((

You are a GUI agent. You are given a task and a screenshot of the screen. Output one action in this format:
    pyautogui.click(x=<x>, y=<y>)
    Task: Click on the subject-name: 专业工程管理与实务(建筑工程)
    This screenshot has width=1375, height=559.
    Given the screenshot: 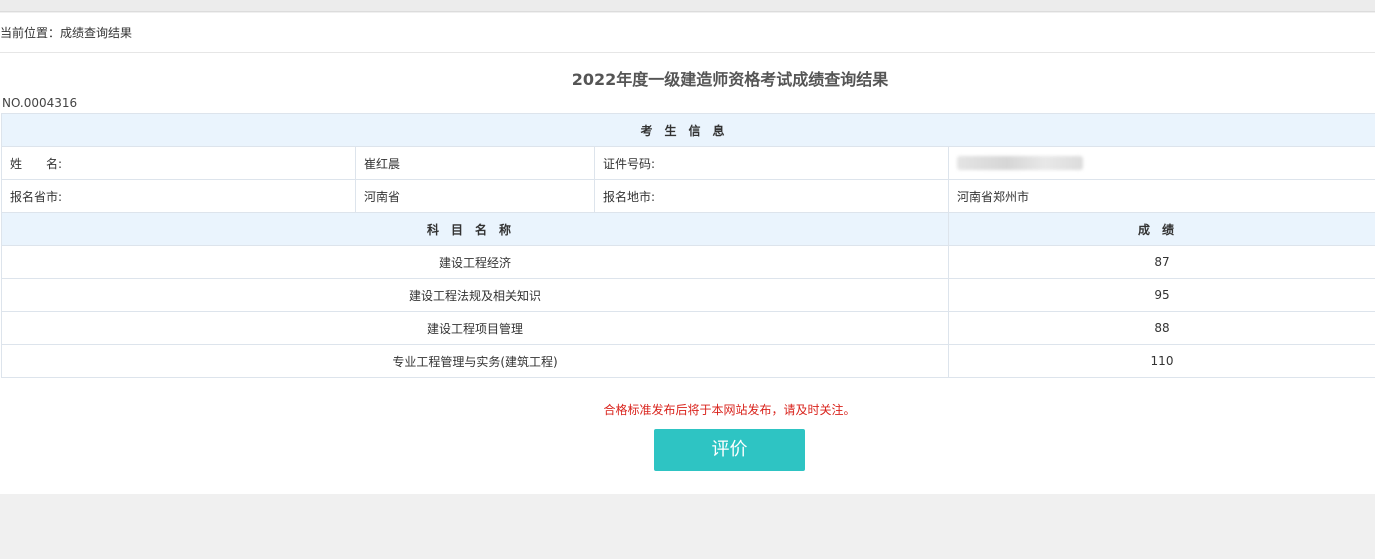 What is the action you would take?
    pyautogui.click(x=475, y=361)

))
((

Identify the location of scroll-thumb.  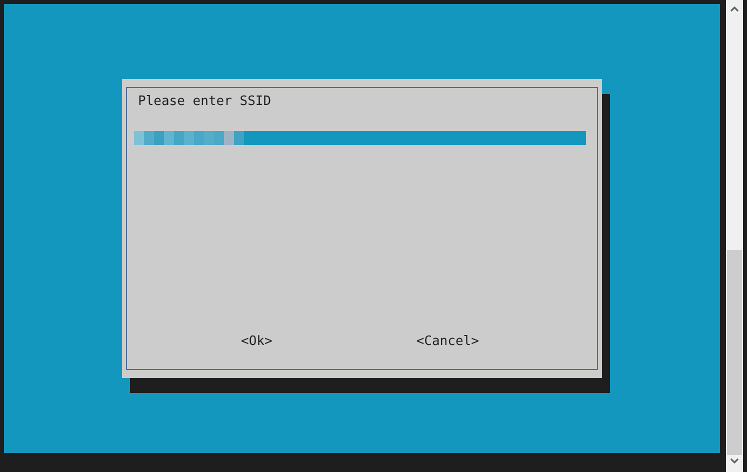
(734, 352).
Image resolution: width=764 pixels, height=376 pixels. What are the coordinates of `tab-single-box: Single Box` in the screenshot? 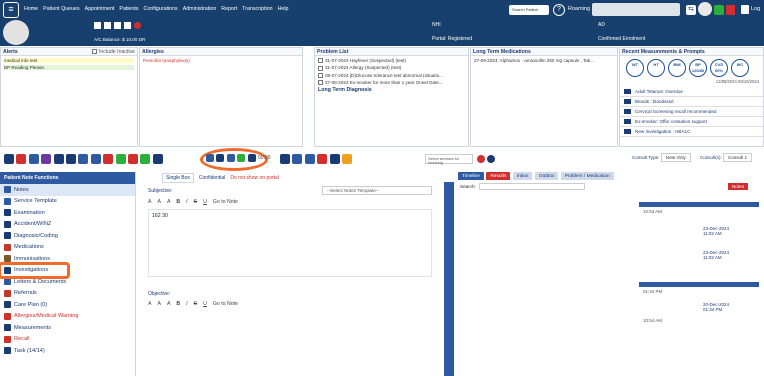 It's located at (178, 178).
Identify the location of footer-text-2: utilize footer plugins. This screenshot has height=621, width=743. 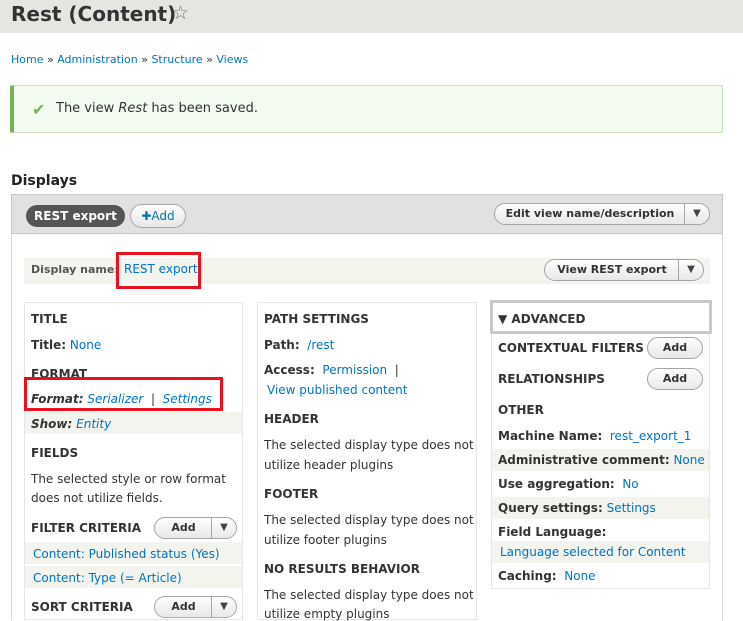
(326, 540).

))

_Task details_
Render the material between the lines holding "Identify the location of footer-text-2: utilize" and "(326, 540).", inclusive, as a Markdown table with columns Row and Text, one row per line, skipping blank lines. Leave the pictures out.

_Response_
| Row | Text |
|---|---|
| 1 | Identify the location of footer-text-2: utilize footer plugins. This screenshot has height=621, width=743.  |
| 2 | (326, 540). |